Mrs. Rochel Yehudis Charytan, longtime Chabad-Lubavitch emissary to Winnipeg, Canada, passed away on the first day of Passover after a lengthy illness. She was 65 years old.

She was born Rochel Yehudis Gottlieb in Montreal in 1954, named for her two grandmothers who both perished in Auschwitz. Her parents, Shraga and Sarah Gottlieb, Holocaust survivors from Hungary and Czechoslovakia, instilled in their three children a strong sense of Judaism, setting living examples of how to live with faith. Her father was an accomplished Torah scholar who would use every spare moment learning Torah and encouraged many people to make Torah study a priority. Her mother worked full-time to help support the family, yet would take her children to visit the elderly and sick, bringing them homemade food and encouragement.
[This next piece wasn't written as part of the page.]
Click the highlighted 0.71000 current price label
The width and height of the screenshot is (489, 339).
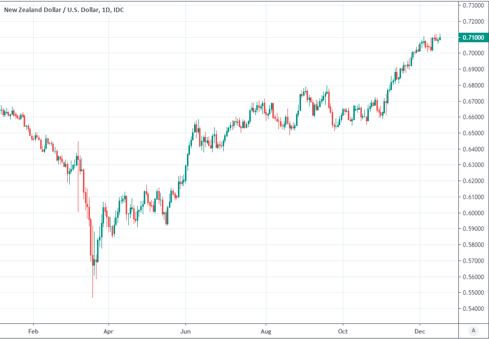472,37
Her parents spared no expense to ensure that their children received a proper Jewish education. She studied at the Bais Yaakov of Montreal, where some of her teachers and classmates exposed her to the teachings of Chabad and the Rebbe—Rabbi Menachem M. Schneerson, of righteous memory.
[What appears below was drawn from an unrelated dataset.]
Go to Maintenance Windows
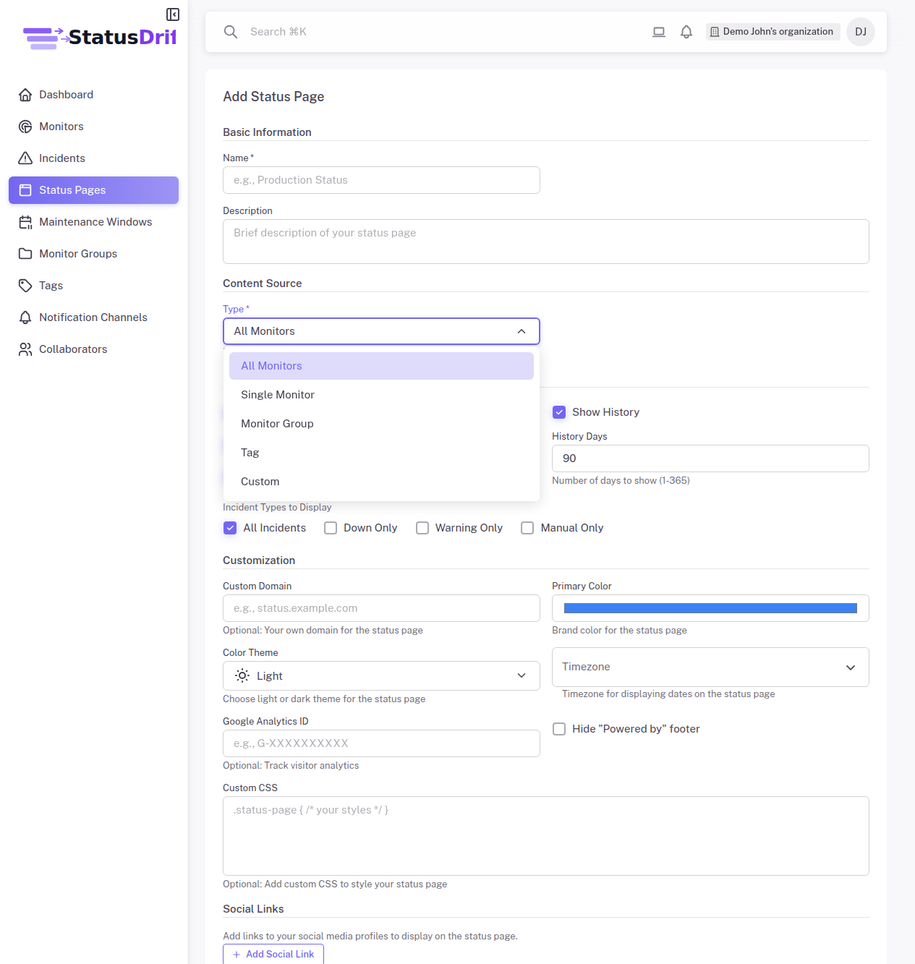The width and height of the screenshot is (915, 964). [x=95, y=221]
In 1975, soon after marrying, she and her husband, Rabbi Yitzchok Charytan, a graduate of Tomchei Temimim Montreal, became Chabad emissaries to Winnipeg, where they served alongside Rabbi Avrohom and Brocha Altein.

Reached Out to Countless Women

Rochel Yehudis Charytan
Rochel Yehudis Charytan

Before they departed for their new home on the frozen Canadian Prairies, the couple met privately with the Rebbe. During the course of their audience, Rebbe handed her $3 and told her she should be involved in promoting the three mitzvot of Jewish women: Shabbat candles-lighting, observance of family purity and challah (kosher). She was very active in managing the Winnipeg mikvah for the rest of our life. She reached out to countless women with her non-judgemental, accepting attitude, guiding many in their times of pain and doubt with a listening ear and kind encouragement.

Living far from her family and the comforts that Montreal’s large Jewish community provided, she would constantly refer her children to the Rebbe’s personal example as a guidepost for how they should think about and care for others.

After her oldest son was diagnosed with severe autism, she decided with her husband that they would do whatever it takes to raise him within a Jewish environment. This involved keeping him in their care at home while simultaneously managing her other duties with an upbeat, composed demeanor.

Decades later, a young woman who had come to know Mrs. Charytan when she came to serve as a staff member of Camp Gan Israel in Winnipeg recalled learning from her to “always greet your husband with a smile, no matter what type of day you had.” While it seems simple, it was so meaningful, given the difficulties she observed in having to manage an autistic toddler.

For years, she opened her home every Shabbat, hosting prayer services and a subsequent kiddush. While her husband would address the men, she taught and encouraged the women. She kept in touch with many community members via weekly emails, reminding them about Shabbat candle-lighting and other pertinent information. She baked countless challahs, honey cakes and other delicacies to enhance the Shabbat and holiday celebrations of her beloved community members.

At a family wedding with her husband, Rabbi Yitzchok Charytan, children and grandchildren.
At a family wedding with her husband, Rabbi Yitzchok Charytan, children and grandchildren.

Discrete and non-judgemental, she served as a confidant to many, who knew that she would respect them and treasure their friendship, no matter what.

In recent years, she suffered from illness, yet she never complained and continued to be there for others to the extent that many in her community were unaware of her situation. Her refrain while going through treatments was Baruch Hashem (“Thank G‑d, all is well”), Hodu laHashem ki tov, ki le-olom chasdo (“Praise G‑d for He is good, and His kindness is forever”).

Even when she was very ill, she continued arranging the mikvah schedule. She held herself strong throughout and encouraged everyone with her positive attitude.

“She accepted all that Hashem gave her with ahavah, ‘love,’ ” attests Brocha Altein. “She saw the good in everything and turned around even the most difficult into sweetness.”

In addition to her husband, she is survived by their children: Mendy Charytan (Winnipeg); Rabbi Yossi Charytan (Montreal); Rabbi Zalman Charytan (Kennesaw, Ga.); Rabbi Naftoli Charytan (Brooklyn, N.Y.); Rabbi Sholom Ber Charytan (Los Angeles); Leah Blecher (The Woodlands, Texas); Chaya Mushka Cunin (Pomona, N.Y.); Sossia Kramer (Brooklyn, N.Y.); Rabbi Mattis Charytan (Brooklyn, N.Y.); and many grandchildren.

She is also survived by siblings Yitzchok Dov Gottlieb (Jerusalem) and Chana Blima Friedman (Toronto).